Many of the traditional databases provide transactions with customizable isolation levels. The ones defined in ANSI SQL standard are: Serializable, Repeatable Read, Read Committed and Read Uncommitted. Later on SQL Server introduced Snapshot Isolation, which became part of this "canon". These are most renown and if you are not aware about differences and anomalies that can occur when using them, you can get quick grasp in this article or if you're looking for something more detailed, in this CMU lecture.

Problem with above isolation levels is that they were created with assumption of being run on a single process/machine. In order to be able to address the update visibility issues in distributed setting, we need other protocols such as atomic broadcast or consensus algorithms. How to combine these two groups?

Read Atomic

Here we'll cover so called Read Atomic Multi Partition (RAMP) transactions, proposed by Peter Bailis to address some of the issues of many distributed transaction protocols. The guarantees of Read Atomic isolation level are:

  • Preventing dirty reads.
  • Preventing dirty writes.
  • Preventing read skews - which is not assured by Read Committed (a default level for many RDBMS).

The last one is especially important in the original intent of a protocol, which is used to update multiple indexes and views in consistent manner. At the same time some anomalies like write skew and lost updates are still possible. This places it at the level close to what Repeatable Read and Snapshot Isolation have to offer.

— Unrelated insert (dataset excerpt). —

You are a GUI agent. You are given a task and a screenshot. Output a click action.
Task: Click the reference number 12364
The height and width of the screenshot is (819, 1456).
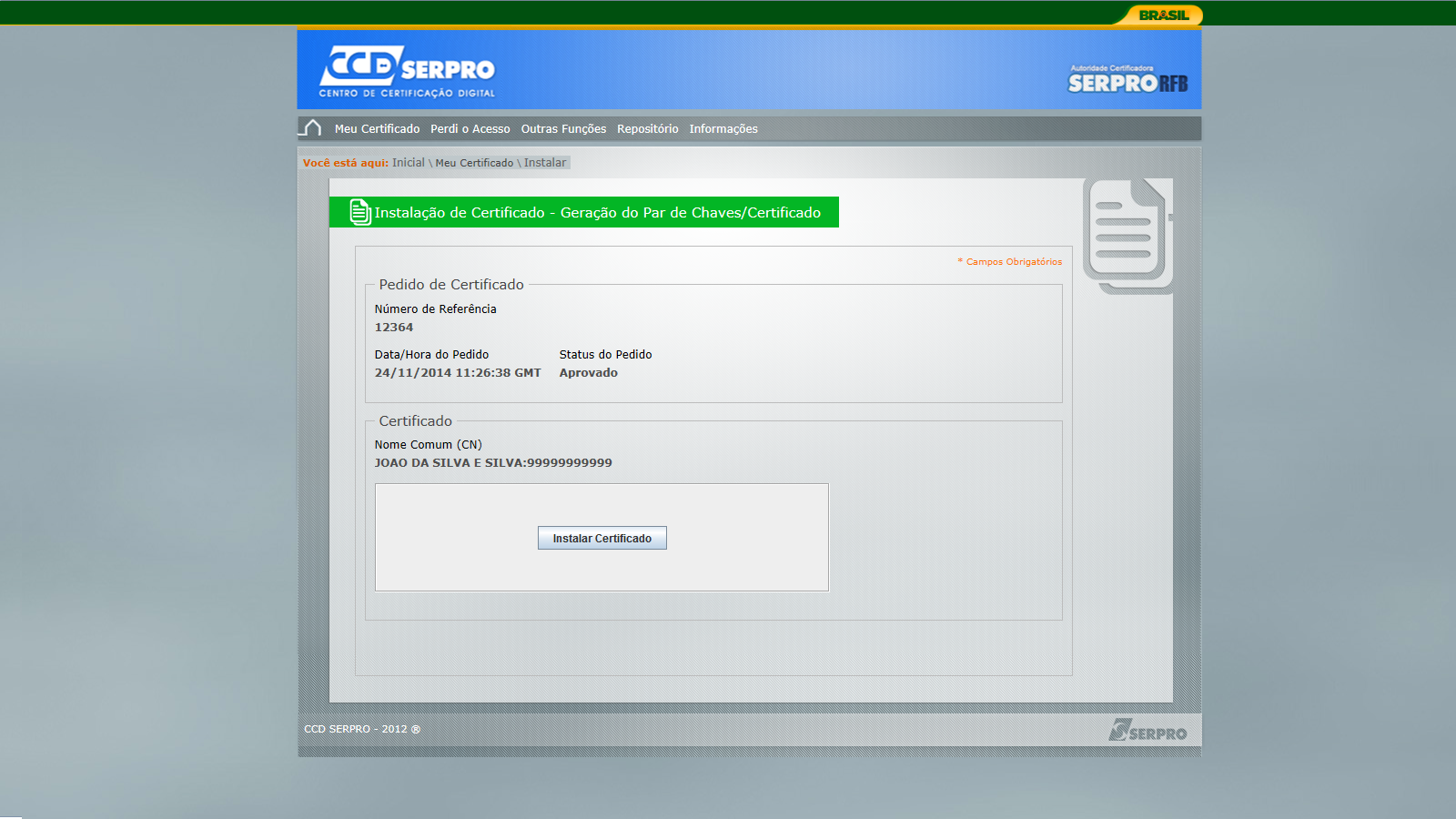[394, 328]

One of Read Atomic Multi Partition (RAMP) premises is synchronization independence which means that two transactions can be committed concurrently without waiting for each other to complete, giving us low latency. What happens when both of them are writing to the same entry? There are two things to it: first we use Multi-Version Concurrency Control that let's us use different snapshots of the same record. However eventually these versions must be reconciled to a single one:

  • One way is to use transaction timestamps to perform Last Write Wins semantics - write from the latest transaction is persisted for the future use, while older versions will eventually discarded. This is probably the most popular approach which we'll use here as well.
  • Another approach is conflict resolution via Conflict-free Replicated Data Types, which were discussed heavily on this blog post. This way we can merge different versions of the same entry from different write transactions into one.

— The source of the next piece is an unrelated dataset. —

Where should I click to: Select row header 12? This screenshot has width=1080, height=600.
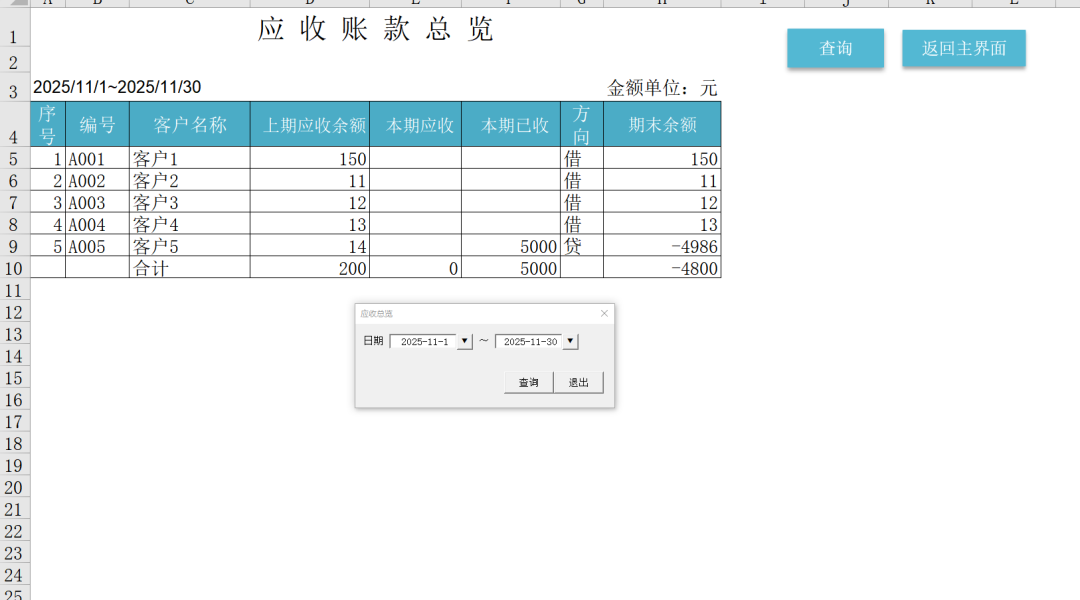coord(14,312)
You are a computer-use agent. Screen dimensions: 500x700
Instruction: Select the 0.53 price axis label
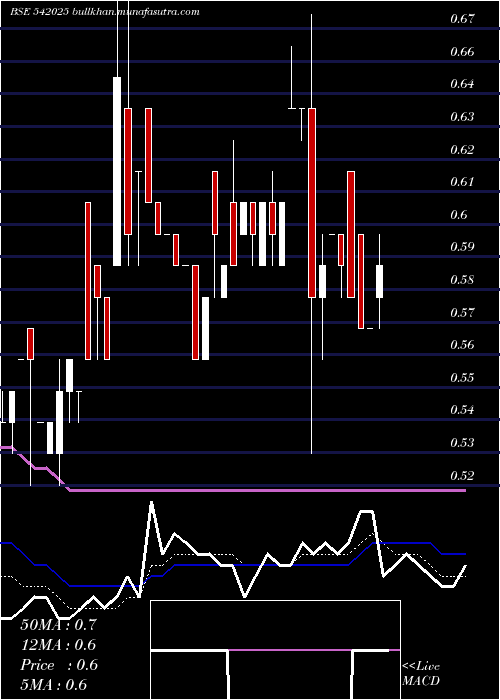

Another RAMP property is partition independence. In short it means, that reads/writes only need to talk with partitions that contains necessary data. This means higher availability and lower cost of our transactions, making them scale better in distributed systems.

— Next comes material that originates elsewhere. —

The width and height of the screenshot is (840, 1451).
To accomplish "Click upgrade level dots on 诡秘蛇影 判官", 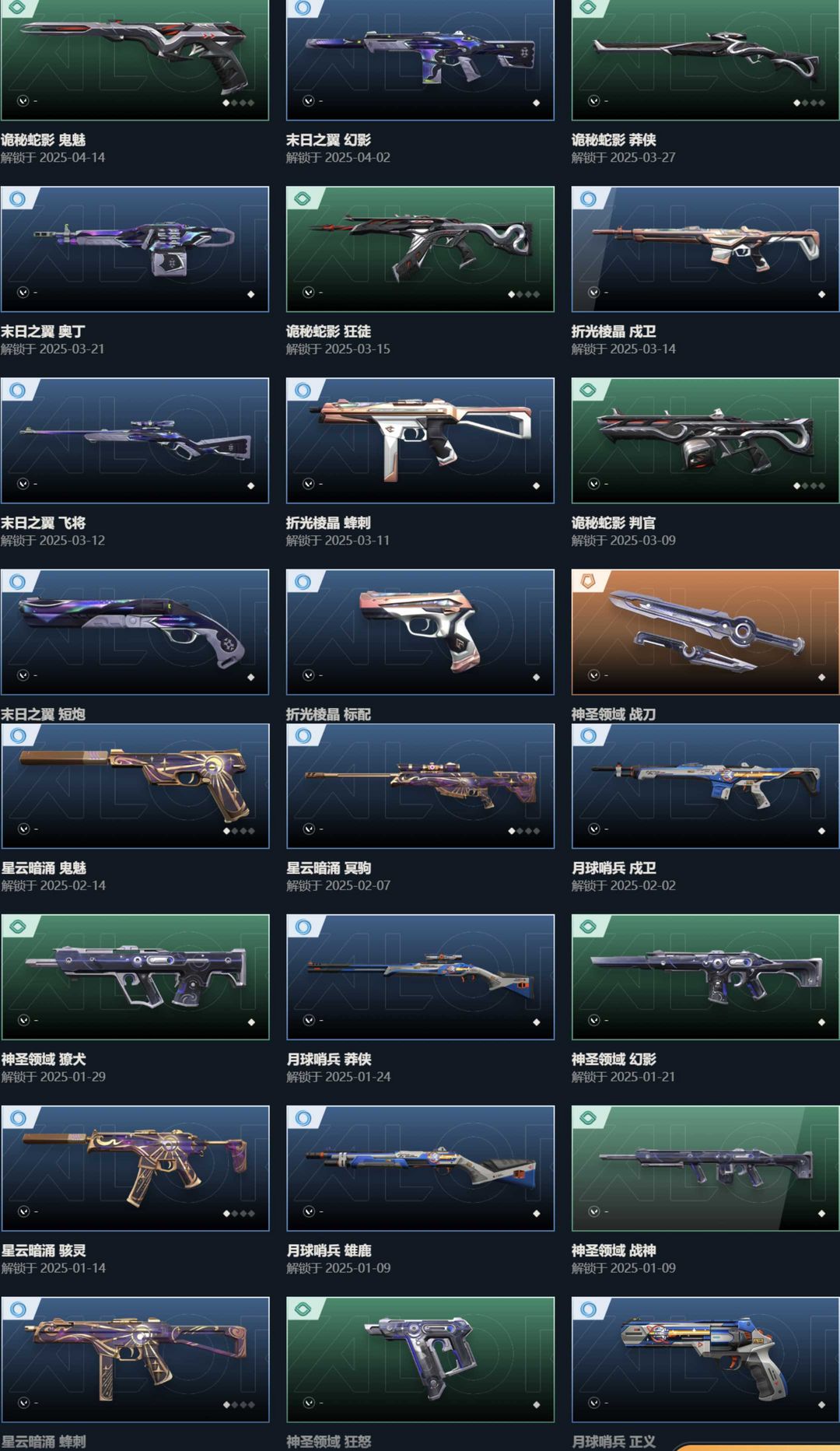I will click(809, 485).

Implementation-wise, RAMP has been proposed in 3 different variants, which offer tradeoffs between metadata size and number of roundtrips necessary to read the data (writes always require two roundtrips):

  1. RAMP-Fast lets us guarantee, that every read transaction can retrieve entries from corresponding partitions within a single roundtrip (RTT). This however comes at a cost: in order to ensure, that we obtain a correct version of entry (so that transaction boundaries are maintained), we need to store and pass keys of all entries touched within the same transaction. If our transaction spans over many keys - or the key sizes are big - this may be quite heavy approach.
  2. RAMP-Small which doesn't require any extra metadata (hence name small) at the cost of requiring two roundtrips to every partition in order to realize transactional reads.
  3. RAMP-Hybrid that tries to create a middle ground between pt.1 & 2. Here we encode information about other transaction entries inside of a bloom filter that is then used as a metadata. We'll discuss this approach in more detail later on, but for now it's enough to say that bloom filters let us keep a constant metadata size while hybrid approach enables 1RTT transactional reads if we can ensure that versions of read entries don't collide with other transactions with fallback to 2RTT in other case.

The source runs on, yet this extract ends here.